━━━━━ DATA ━━━━━

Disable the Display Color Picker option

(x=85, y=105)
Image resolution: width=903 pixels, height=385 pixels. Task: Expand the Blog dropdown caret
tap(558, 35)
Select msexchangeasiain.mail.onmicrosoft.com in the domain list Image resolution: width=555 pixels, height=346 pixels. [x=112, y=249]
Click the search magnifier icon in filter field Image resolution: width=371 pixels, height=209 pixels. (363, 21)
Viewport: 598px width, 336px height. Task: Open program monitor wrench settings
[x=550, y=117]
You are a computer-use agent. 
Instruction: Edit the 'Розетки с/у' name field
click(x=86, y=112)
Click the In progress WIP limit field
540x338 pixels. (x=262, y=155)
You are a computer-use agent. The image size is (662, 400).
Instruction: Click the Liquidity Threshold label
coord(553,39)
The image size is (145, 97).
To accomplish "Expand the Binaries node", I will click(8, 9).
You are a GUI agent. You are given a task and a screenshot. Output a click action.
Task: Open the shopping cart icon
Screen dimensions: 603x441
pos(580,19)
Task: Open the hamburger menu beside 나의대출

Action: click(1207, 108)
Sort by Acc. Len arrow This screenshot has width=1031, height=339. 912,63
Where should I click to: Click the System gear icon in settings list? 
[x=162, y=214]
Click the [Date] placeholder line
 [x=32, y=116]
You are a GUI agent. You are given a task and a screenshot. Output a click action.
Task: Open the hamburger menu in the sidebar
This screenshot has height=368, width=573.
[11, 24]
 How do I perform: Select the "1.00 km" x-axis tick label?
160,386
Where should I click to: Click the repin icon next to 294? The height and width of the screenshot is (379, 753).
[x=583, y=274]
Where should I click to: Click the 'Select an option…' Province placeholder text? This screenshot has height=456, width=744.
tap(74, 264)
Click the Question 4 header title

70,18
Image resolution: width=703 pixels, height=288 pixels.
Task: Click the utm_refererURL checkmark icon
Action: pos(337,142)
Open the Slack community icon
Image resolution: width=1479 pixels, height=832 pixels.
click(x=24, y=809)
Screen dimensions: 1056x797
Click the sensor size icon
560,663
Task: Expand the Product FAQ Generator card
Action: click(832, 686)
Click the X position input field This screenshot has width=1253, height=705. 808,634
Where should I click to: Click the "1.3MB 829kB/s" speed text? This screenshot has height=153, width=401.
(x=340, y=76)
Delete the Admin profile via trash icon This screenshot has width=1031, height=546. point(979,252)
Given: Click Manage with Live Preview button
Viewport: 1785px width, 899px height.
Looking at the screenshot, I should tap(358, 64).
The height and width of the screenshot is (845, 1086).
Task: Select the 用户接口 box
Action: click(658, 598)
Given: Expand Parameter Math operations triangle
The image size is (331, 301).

━━━━━

__REQUIREMENTS__.
Lay out the lines from the first one through the line containing "540x338 pixels. (x=262, y=155)", both included, as a two-column CSV with the headers instruction and location. Give one row per instruction with its answer, enclosing each field in quotation marks and replacing any line breaks inside a field with spaces.

__FINISHED EXERCISE__.
instruction,location
"Disable the Display Color Picker option","(x=85, y=105)"
"Image resolution: width=903 pixels, height=385 pixels. Task: Expand the Blog dropdown caret","tap(558, 35)"
"Select msexchangeasiain.mail.onmicrosoft.com in the domain list Image resolution: width=555 pixels, height=346 pixels.","[x=112, y=249]"
"Click the search magnifier icon in filter field Image resolution: width=371 pixels, height=209 pixels.","(363, 21)"
"Viewport: 598px width, 336px height. Task: Open program monitor wrench settings","[x=550, y=117]"
"You are a computer-use agent. Instruction: Edit the 'Розетки с/у' name field","click(x=86, y=112)"
"Click the In progress WIP limit field","540x338 pixels. (x=262, y=155)"